A study by Cardenas and colleagues (2002) determined whether amitriptyline was efficacious in relieving chronic pain and improving pain-related physical and psychosocial function in persons with SCI (N = 84). Their battery of tests included the Brief Pain Inventory (BPI), the SWLS, and the CHART. Patients were assigned to either amitriptyline treatment or an active placebo. Regression analyses showed that pre-treatment scores explained a large and significant portion of variance of the post-treatment scores, and treatment group did not make a significant contribution.

Wardell and colleagues (2006) used the BPI to assess the role of Healing Touch (HT) in modulating chronic neuropathic pain in males with SCI (N= 12). Participants were assigned either to an HT group or a guided progressive relaxation group. There was a significant difference in the composite of interference scale of the BPI, with the HT group reporting less interference. Life satisfaction increased in the HT group, but not in the control group.

Widerstrom-Noga and colleagues (2007) used the Multidimensional Pain Inventory - SCI Version (MPI-SCI), the Pain Disability Index (PDI), the International Support Evaluation List (ISEL) and the SWLS to define adaptational subgroups in people with chronic pain and SCI (N = 89), and to compare these sub-groups with respect to demographic factors, level of injury, functional independence, pain disability, depressed mood, social support, and life satisfaction. Cluster analysis identified three subgroups of SCI chronic pain: (1) dysfunctional copers, characterized by greater pain severity, life interference, and affective distress scores, and lower levels of life control and activities scores, (2) interpersonally supported copers, characterized by moderately high pain severity, and higher life control, support from significant others, and activities scores, and (3) adaptive copers, characterized by lower pain severity, life interference, affective distress, support from significant others, activities, and higher life control scores.

Widerstrom-Noga and colleagues (2006) used the MPI-SCI, the PDI, the ISEL, and the SWLS to evaluate the internal consistency, stability, and construct validity of an SCI version of the MPI in persons with SCI (N = 161). Convergent validity was demonstrated through a strong correlation between the life interference subscale of the MPI-SCI and scores on the PDI. The MPI-SCI showed good convergent, discriminative, and concurrent reliability.

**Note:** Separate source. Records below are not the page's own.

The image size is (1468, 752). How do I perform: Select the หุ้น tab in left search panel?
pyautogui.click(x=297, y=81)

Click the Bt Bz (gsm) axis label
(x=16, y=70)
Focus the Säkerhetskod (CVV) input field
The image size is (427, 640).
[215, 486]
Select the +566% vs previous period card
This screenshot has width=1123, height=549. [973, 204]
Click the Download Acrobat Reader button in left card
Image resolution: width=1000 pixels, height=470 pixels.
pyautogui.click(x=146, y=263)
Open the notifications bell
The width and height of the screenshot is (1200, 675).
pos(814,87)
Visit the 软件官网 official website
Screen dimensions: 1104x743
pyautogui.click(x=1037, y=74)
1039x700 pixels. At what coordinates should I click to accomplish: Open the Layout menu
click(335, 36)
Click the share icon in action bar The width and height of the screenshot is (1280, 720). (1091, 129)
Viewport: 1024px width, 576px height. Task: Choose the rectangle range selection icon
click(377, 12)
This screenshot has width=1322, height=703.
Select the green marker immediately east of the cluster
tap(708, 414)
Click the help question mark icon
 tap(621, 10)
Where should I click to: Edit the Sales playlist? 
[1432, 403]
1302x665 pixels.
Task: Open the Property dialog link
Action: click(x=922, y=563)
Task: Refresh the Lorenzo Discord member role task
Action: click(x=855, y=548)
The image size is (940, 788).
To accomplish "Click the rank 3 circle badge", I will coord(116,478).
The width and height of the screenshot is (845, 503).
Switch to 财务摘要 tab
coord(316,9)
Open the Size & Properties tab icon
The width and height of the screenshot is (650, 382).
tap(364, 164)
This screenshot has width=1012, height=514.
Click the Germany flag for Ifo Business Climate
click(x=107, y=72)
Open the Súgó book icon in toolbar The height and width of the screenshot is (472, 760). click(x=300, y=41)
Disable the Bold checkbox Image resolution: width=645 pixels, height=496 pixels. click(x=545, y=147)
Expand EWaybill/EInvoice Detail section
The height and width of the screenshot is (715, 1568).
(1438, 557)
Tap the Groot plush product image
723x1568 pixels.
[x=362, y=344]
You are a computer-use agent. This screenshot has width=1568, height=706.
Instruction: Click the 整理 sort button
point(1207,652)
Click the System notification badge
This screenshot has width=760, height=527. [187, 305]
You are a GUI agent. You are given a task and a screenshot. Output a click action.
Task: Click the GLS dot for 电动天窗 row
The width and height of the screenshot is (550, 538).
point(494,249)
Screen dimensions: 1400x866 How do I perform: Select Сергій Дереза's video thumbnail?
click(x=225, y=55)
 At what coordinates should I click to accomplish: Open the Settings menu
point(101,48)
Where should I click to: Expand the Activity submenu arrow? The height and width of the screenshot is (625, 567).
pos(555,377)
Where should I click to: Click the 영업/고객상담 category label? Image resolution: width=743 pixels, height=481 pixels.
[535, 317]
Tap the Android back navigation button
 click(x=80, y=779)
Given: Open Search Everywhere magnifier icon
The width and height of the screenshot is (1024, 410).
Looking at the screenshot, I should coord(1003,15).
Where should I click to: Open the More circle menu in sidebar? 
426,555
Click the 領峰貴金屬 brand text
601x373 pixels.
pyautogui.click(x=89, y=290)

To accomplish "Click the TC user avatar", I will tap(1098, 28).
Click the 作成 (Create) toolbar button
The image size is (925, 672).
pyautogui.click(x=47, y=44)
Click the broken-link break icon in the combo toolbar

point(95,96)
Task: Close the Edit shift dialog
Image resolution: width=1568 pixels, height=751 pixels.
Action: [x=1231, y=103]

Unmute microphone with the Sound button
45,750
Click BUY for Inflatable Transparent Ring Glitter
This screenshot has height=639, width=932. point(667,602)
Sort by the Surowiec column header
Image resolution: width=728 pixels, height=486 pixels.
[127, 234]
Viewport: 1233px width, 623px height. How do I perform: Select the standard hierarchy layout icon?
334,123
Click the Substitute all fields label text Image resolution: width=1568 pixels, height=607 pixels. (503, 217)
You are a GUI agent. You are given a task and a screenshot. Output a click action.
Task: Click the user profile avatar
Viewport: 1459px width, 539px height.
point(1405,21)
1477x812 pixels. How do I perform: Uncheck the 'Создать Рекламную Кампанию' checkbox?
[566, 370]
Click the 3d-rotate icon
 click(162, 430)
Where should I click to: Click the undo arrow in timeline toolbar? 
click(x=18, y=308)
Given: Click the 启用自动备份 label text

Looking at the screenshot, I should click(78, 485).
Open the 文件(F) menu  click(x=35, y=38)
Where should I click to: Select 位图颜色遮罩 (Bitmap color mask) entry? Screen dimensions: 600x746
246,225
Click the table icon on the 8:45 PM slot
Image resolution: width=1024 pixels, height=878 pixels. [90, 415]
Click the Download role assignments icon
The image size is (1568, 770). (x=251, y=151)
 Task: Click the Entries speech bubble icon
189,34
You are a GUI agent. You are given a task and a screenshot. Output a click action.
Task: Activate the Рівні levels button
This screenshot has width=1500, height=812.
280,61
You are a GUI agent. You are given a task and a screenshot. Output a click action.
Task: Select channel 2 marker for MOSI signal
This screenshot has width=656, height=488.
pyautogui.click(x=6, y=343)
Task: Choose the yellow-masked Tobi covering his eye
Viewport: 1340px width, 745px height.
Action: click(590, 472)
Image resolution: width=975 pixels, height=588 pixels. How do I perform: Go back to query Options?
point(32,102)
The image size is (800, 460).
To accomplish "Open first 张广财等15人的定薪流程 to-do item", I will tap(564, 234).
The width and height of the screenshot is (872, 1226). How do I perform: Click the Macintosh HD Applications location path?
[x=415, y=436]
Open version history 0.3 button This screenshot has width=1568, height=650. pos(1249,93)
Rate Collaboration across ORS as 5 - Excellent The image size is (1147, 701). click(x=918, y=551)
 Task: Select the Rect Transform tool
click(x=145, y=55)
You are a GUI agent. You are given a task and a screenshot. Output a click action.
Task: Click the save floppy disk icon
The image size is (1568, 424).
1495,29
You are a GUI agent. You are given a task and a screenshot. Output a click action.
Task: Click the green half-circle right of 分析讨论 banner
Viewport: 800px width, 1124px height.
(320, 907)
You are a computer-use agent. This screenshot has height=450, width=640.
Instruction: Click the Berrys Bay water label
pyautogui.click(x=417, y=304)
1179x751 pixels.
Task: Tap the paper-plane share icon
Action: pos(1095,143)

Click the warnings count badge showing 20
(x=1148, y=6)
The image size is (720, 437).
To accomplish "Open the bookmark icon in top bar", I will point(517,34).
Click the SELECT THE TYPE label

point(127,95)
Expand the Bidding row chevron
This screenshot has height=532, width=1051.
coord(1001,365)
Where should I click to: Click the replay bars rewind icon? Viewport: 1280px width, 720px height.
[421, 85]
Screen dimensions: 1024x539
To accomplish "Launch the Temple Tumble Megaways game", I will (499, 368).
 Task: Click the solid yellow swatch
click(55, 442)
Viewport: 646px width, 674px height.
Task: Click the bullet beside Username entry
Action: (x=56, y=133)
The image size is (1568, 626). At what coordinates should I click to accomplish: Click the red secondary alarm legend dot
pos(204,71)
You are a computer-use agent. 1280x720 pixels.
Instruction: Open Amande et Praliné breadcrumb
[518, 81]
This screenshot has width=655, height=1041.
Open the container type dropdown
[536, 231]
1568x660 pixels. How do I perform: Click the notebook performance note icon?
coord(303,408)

Suggestions for Use: The SWLS is a reliable and valid measure for the SCI population [1], and appears sensitive to the impact of pain. However, there are some noted limitations with the SWLS.  For instance, one item asks whether individuals would make changes in their life, which has been criticized as being irrelevant for this population [2]. In addition, it only yields a total score, so there is no differentiation between people who are more or less satisfied in each domain [3].

Despite these limitations, the SWLS is part of the data set collected by the National Spinal Cord Injury Statistical Centre (NSCISC) Database, and has been endorsed by the Spinal Cord Outcomes Partnership Endeavor (SCOPE) [4], which is a broad-based international consortium of scientists and clinical researchers representing academic institutions, industry, government agencies, not-for-profit organizations and foundations. However, the endorsement has not been specific to assess the impact of bowel dysfunction.

Additional References:

  1. Dijkers MPJM. Correlates of Life Satisfaction among Persons with Spinal Cord Injury. Arch Phys Med Rehabil 1999;80:867-76.

  2. Tulsky DS, Rosenthal M. Quality of life measurement in rehabilitation medicine: Building an agenda for the future. Arch Phys Med Rehabil 2002;83:S1-S3.

  3. Post M, Noreau L. Quality of life after spinal cord injury. J Neurol Phys Ther 2005;29:139-46.

  4. Alexander MS, et al. Outcome measures in spinal cord injury: Recent assessments and recommendations for future directions. Spinal Cord 2009:1-10.